- **Task statement**
Write out the part of the real estate news roundup below word for word, starting with "- Starfleet Innotech, a" and going on through "3D Printing Industry)".

- **Selected passage**
Office vacancy rates are on the rise, 3D printing technology will be used to build a portfolio of affordable homes, resources from the Biden Administration’s Infrastructure Bill are projected to speed up the creation of “smart cities,” and more.
- More than two years after COVID-19 shifted the world of work, office vacancy rates in the U.S. have risen from 9.7% to 12.2%. (Axios)
- With popular social media sites increasing their spend on paid advertising year-over-year, apartment marketers and communities plan to use these platforms for more direct selling (leases) to prospective residents. (Paul Bergeron, Globe St.)
- Starfleet Innotech, a global asset management company, recently announced plans to use construction start-up Luyten’s 3D printing technology to build a portfolio of affordable homes in the Philippines. (Paul Hanaphy, 3D Printing Industry)

- **Data shown**

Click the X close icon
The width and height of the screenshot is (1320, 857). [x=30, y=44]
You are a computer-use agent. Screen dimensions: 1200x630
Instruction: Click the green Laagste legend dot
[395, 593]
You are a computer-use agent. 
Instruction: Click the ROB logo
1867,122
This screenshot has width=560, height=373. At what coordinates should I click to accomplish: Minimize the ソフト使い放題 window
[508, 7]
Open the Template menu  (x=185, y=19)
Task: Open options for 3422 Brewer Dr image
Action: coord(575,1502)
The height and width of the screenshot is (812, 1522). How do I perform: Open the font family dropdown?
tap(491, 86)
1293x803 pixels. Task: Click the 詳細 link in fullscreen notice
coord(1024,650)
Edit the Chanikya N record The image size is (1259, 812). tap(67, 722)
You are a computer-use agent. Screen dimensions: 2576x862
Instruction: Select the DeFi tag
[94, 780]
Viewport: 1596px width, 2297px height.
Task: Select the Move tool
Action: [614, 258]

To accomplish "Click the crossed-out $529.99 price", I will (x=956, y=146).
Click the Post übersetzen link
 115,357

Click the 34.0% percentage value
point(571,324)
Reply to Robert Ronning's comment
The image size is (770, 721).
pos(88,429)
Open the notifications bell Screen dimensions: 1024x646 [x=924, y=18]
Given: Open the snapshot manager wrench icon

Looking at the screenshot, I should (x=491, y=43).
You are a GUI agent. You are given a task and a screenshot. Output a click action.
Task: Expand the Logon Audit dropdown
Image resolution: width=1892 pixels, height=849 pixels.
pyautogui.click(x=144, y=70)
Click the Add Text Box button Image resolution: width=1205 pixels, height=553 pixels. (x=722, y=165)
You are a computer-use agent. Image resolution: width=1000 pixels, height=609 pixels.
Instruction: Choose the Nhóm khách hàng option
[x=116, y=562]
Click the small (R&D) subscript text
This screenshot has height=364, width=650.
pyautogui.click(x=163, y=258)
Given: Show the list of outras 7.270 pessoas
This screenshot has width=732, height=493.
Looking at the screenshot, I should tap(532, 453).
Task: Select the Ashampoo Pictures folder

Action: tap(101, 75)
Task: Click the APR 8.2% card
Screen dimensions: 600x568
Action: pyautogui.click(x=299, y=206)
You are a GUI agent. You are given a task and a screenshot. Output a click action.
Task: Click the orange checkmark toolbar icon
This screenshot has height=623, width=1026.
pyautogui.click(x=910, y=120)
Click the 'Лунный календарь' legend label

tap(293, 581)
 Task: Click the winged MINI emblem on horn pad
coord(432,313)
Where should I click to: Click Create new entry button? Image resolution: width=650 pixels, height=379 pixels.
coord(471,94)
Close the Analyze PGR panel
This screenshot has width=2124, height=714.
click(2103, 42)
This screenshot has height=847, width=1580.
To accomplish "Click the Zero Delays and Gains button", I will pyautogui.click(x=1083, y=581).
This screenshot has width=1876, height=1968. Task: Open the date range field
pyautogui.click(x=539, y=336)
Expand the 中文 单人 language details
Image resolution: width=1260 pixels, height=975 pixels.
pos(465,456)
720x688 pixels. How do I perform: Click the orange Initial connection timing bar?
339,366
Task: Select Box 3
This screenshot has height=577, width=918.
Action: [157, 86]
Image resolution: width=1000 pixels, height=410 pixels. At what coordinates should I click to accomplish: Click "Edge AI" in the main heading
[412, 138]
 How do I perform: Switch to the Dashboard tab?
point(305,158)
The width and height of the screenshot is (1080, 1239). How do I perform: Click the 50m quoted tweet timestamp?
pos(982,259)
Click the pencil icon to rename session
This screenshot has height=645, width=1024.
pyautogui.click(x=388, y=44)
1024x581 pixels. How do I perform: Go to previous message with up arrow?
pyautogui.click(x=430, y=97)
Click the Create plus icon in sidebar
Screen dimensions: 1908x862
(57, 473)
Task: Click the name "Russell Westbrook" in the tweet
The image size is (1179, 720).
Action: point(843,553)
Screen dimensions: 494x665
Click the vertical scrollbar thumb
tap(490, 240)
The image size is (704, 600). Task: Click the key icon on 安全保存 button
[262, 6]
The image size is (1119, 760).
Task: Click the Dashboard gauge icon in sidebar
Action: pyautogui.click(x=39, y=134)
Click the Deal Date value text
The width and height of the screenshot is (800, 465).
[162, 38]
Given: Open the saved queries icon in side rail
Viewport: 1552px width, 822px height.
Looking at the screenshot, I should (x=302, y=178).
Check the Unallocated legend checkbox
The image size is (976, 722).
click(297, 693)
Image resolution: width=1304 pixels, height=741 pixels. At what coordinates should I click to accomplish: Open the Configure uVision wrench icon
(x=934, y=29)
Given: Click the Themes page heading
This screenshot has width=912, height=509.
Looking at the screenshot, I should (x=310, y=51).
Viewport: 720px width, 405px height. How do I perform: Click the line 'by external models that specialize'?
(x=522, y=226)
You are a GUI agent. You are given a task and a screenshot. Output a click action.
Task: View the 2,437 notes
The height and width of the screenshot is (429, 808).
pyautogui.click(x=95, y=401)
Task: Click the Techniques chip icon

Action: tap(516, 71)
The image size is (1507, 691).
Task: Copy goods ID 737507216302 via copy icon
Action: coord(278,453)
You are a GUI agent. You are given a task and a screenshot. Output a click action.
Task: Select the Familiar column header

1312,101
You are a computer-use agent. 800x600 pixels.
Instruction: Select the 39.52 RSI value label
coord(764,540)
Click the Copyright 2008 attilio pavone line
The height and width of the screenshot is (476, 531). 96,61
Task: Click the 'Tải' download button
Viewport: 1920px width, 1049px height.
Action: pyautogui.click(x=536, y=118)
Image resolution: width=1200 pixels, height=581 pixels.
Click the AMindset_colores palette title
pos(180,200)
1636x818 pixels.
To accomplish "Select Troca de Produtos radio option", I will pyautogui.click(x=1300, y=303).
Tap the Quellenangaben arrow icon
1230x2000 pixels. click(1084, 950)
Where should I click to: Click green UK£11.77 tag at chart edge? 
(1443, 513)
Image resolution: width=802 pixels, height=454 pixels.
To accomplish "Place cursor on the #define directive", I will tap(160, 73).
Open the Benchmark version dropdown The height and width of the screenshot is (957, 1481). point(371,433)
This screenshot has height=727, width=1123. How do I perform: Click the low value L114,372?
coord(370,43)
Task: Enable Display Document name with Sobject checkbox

- **Exercise output**
- Starfleet Innotech, a global asset management company, recently announced plans to use construction start-up Luyten’s 3D printing technology to build a portfolio of affordable homes in the Philippines. (Paul Hanaphy, 3D Printing Industry)